BRIEF>
Extract every line below that contains the word "agent".

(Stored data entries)
######

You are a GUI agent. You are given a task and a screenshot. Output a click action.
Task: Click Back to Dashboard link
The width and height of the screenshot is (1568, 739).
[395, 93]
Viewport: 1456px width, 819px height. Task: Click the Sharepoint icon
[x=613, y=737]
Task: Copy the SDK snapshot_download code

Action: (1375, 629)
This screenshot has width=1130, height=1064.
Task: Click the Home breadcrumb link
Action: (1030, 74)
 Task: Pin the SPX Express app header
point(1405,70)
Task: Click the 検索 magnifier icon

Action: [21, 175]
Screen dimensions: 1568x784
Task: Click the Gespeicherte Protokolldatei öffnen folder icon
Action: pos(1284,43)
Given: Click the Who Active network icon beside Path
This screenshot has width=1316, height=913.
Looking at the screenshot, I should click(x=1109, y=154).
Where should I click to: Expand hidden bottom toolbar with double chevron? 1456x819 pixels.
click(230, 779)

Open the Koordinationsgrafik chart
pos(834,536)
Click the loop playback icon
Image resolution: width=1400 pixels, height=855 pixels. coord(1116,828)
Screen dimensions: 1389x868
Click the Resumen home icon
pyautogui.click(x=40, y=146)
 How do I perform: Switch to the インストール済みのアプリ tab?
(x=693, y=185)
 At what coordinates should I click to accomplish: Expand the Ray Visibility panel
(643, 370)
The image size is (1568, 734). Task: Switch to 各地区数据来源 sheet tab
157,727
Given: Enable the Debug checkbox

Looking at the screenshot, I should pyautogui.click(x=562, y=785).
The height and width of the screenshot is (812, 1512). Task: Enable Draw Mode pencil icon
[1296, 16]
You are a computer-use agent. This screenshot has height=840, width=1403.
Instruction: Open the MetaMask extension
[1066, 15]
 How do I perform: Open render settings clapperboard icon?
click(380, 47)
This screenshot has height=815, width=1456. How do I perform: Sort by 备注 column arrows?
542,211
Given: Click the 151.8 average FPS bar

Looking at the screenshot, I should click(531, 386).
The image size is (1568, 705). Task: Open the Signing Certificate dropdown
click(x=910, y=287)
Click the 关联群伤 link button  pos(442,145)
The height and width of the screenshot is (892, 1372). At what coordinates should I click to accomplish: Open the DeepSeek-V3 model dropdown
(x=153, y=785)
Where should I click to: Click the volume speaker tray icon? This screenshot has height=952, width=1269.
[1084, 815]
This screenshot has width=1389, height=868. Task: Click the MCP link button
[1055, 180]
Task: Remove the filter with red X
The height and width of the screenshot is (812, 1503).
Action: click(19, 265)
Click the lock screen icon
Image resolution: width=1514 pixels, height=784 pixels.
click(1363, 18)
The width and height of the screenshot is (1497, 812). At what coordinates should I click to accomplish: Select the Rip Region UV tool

######

FINISHED EXERCISE>
You are a GUI agent. You are given a task and a screenshot. Output a click action.
You are a computer-use agent. This screenshot has height=840, width=1403.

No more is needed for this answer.